A June 2018 report from the Intact Centre for Climate Adaptation at the University of Waterloo presents statistics about the rising financial costs of weather-related disasters in Canada, and profiles the results of 100 door-to-door interviews with households in flooded communities around Burlington Ontario. After the Flood: The Impact of Climate on Mental Health and Lost Time From Work found that members of households which had been flooded experienced significantly more worry and stress than non-flooded households, and the worry and stress persisted even up to 3 years after the event. After the Flood also reported that 56% of flooded households had at least one working member who took time off work, and that the average time lost was seven days per flooded household (10 times greater than the average absenteeism for non-flooded workers).
The report cites official documents concerning the growing financial costs of disasters for example, the 2016 report from Canada’s Office of the Parliamentary Budget Officer , Estimates of the Average Annual Cost for Disaster Financial Assistance Arrangements due to Weather Events and includes a bibliography of the growing international public health literature concerning the health effects of weather disasters.
Other official recognition of the rising dangers of extreme weather events: in May 2018, the Province of British Columbia, under the leadership of Judy Darcy, Minister of Mental Health and Addictions, announced mental health support services for those who might be impacted by re-living their experiences from the record-breaking 2017 wildfire season.
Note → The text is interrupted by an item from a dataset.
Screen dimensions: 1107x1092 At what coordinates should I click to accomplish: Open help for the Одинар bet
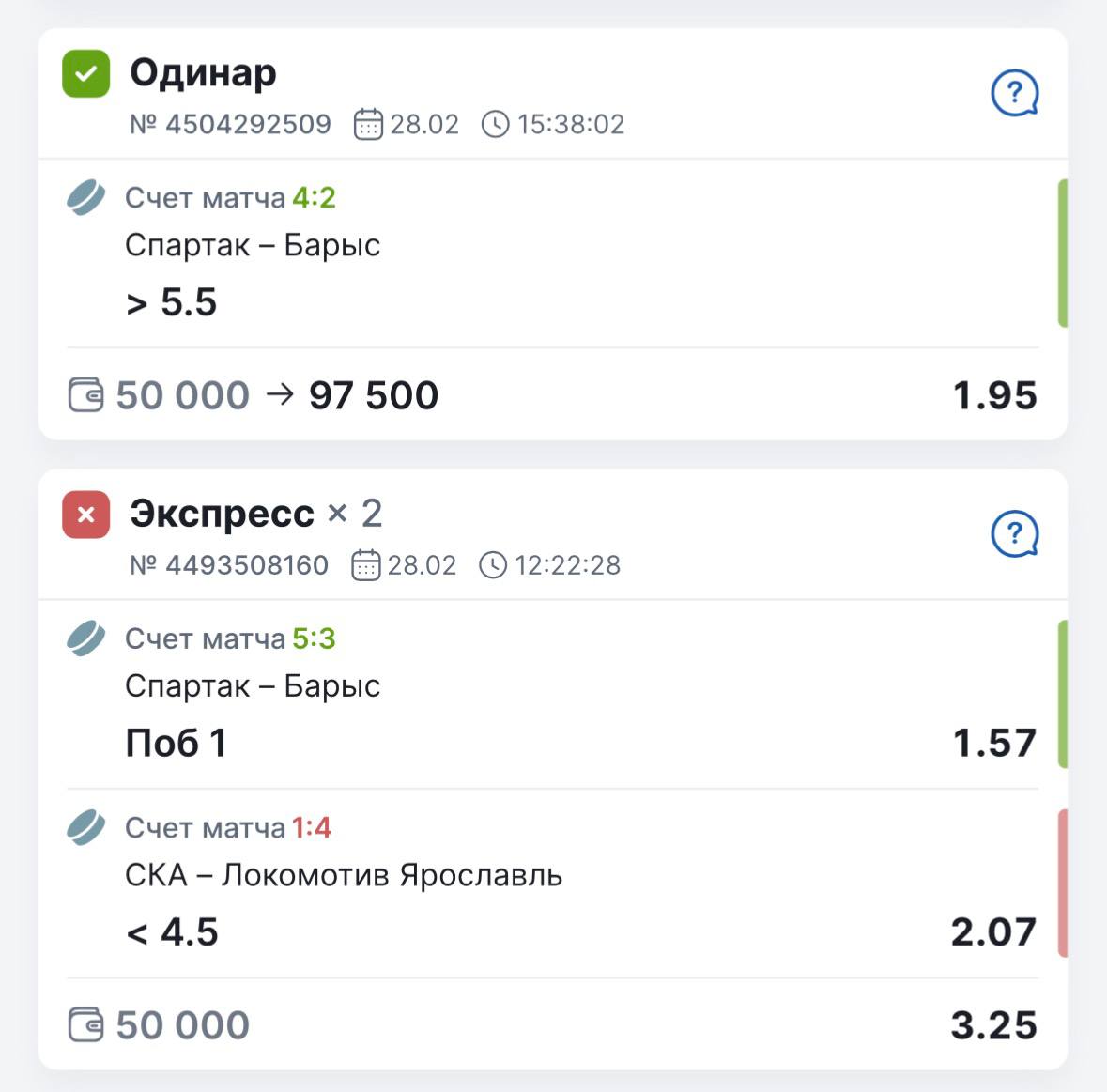(x=1014, y=94)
In partnership with the B.C. branch of the Canadian Mental Health Association, the program directs people to support services through a Facebook campaign called Talk in Tough Times, and a phone-based support program.
Federally, the Minister of Infrastructure and Communities announced the Disaster Mitigation and Adaptation Fund in May 2018, a 10-year national program that will invest $2 billion in infrastructure projects such as diversion channels, wetland restorations, wildfire barriers and setback levees, to help communities better withstand natural hazards such as floods, wildfires, seismic events and droughts.